We do have the right to use it, but the right must be
exercised reasonably. It is in effect a commons to be
shared. As with any common or public resource -- such
as air, parkland or cultural heritage -- its shared use
requires limits, the most fundamental of which is to ensure
the public resource is not diminished or destroyed.
But what happens if a person or corporation claims exclusive
ownership of water, and diverts and sells it elsewhere?
This question bores into the heart of what limits are
and should be on the withdrawal of water from Michigan's
watersheds and the Great Lakes. The answers lie in the
recent court ruling against the Nestle Waters bottling
operation and in Gov. Jennifer Granholm's newly proposed
regulation of groundwater extraction. Together, they can
put Michigan on the right track to safeguard its water.
The Nestle case focused on the company's Mecosta County
well field, built to pump, divert and sell 210 million
gallons of water a year from springs and groundwater that
replenish a stream and lake system.
Judge Lawrence Root ruled in favor of Michigan Citizens
for Water Conservation, which brought the suit. He said
Nestle's extraction of water for private diversion and
sale out of the watershed is illegal under Michigan property
law because it diminishes the flow and level of the stream
Root based his ruling on widely recognized property and
water law principles. In particular, Michigan Justice
Thomas Cooley, writing for the Michigan Supreme Court
in 1874, established the principle for sharing water among
owners of property on lakes or streams. Cooley once wrote:
"For water is a movable, wandering thing, and must
of necessity continue common by the law of nature."

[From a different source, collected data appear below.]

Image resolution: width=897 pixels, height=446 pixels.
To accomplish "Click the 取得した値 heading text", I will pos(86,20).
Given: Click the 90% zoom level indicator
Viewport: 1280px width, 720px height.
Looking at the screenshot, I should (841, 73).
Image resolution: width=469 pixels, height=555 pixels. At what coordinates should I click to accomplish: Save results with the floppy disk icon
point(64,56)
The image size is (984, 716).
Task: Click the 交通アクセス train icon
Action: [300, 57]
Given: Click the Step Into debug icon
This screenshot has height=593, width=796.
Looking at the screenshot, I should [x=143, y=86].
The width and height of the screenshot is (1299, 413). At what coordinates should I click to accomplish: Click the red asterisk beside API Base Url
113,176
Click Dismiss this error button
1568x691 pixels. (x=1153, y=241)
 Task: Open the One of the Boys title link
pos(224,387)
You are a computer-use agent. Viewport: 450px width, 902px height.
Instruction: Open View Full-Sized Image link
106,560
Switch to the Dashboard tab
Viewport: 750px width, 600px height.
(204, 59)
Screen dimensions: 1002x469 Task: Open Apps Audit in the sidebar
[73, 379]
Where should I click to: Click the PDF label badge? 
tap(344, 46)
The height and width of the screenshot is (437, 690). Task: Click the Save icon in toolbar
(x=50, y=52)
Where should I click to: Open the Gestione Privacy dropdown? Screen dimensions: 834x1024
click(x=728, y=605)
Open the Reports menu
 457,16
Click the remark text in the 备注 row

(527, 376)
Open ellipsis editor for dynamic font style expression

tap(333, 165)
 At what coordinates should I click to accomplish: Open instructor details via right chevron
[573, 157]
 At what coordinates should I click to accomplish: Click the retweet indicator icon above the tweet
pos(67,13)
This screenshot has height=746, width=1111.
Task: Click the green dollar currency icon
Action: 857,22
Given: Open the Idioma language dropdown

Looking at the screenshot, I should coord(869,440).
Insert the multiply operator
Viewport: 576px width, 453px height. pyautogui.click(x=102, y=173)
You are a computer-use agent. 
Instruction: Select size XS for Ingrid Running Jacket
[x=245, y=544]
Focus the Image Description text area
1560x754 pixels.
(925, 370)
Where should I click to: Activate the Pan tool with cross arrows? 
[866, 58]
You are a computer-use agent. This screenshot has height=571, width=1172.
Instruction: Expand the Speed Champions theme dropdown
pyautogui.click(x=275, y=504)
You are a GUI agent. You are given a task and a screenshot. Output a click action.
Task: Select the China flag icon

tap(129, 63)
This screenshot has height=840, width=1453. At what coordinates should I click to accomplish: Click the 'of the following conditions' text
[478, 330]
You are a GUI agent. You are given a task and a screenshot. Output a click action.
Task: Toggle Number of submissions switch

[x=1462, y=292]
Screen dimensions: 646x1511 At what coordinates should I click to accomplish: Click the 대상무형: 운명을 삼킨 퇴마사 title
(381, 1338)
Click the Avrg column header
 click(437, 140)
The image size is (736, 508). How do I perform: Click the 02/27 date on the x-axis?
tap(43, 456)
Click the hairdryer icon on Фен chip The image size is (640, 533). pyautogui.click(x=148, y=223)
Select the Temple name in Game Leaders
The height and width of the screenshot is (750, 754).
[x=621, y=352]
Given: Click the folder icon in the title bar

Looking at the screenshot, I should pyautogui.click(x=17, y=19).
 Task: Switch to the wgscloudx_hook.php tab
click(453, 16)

While a landowner has a right to reasonable use of water,
he said, no one could divert and diminish water from a
lake or stream for sale out of a watershed.
Root, in turn, found the groundwater and surface water
interacted as a single water course, and Nestle could
not do indirectly what those who live on a lake or stream
cannot do directly.
Root's ruling actually protects water use by Michigan
farms, manufacturing, ski areas, golf courses and tourism.
He meticulously distinguished industrial and other water
users, such as municipal water plants and farmers, from
those who without lawful authority divert and sell water
out of a watershed. Why would Michigan's home-grown, water-dependent
industries want a shift in property rights to open the
floodgates for selling the water elsewhere in competition
with their own use? This would be economic suicide.
The ruling does not necessarily imperil jobs, either.
The job loss threatened by shutdown of the wells was Nestle's
own doing. Root had, early on, warned Nestle that any
construction would be at its own business risk, which
should include assuming responsibility for employees.
Besides, the few jobs dependent on the illegal taking
of water pale when compared to the hundreds of thousands
of jobs, if not millions, that depend on the security
and use of water here.
Gov. Jennifer Granholm's proposed Michigan Water Legacy
Act, to regulate groundwater withdrawals, does not address
the need for prohibition of the private diversion and
sale of Michigan's water consistent with the principles
of Root's decision. But with some careful changes, it
is at least a toe in the water.
If Michigan does not begin to take careful steps to base
its limits on long-standing precedents concerning our
property law and water commons, then Michigan's future
will be seriously threatened by world trade agreements
such as the North American Free Trade Agreement and the
World Trade Organization.
Global corporations have already been filing claims for
huge damage awards, arguing that the trade agreements
prohibit state and local interference with the trade of
their commodities. But Michigan water is not a "commodity,"
and Nestle and others do not have a property right to
market our water, in bottles or other containers, without
our say-so or where it diminishes the water reasonably
used here by others.
It would be a grave mistake not to set strong limits
now. If we do not, we may not be able to correct the mistake
in the future.
Citizens and businesses of Michigan must demand that
the governor and Legislature safeguard our property, water
and commons. Water is our soul, and it's not for sale.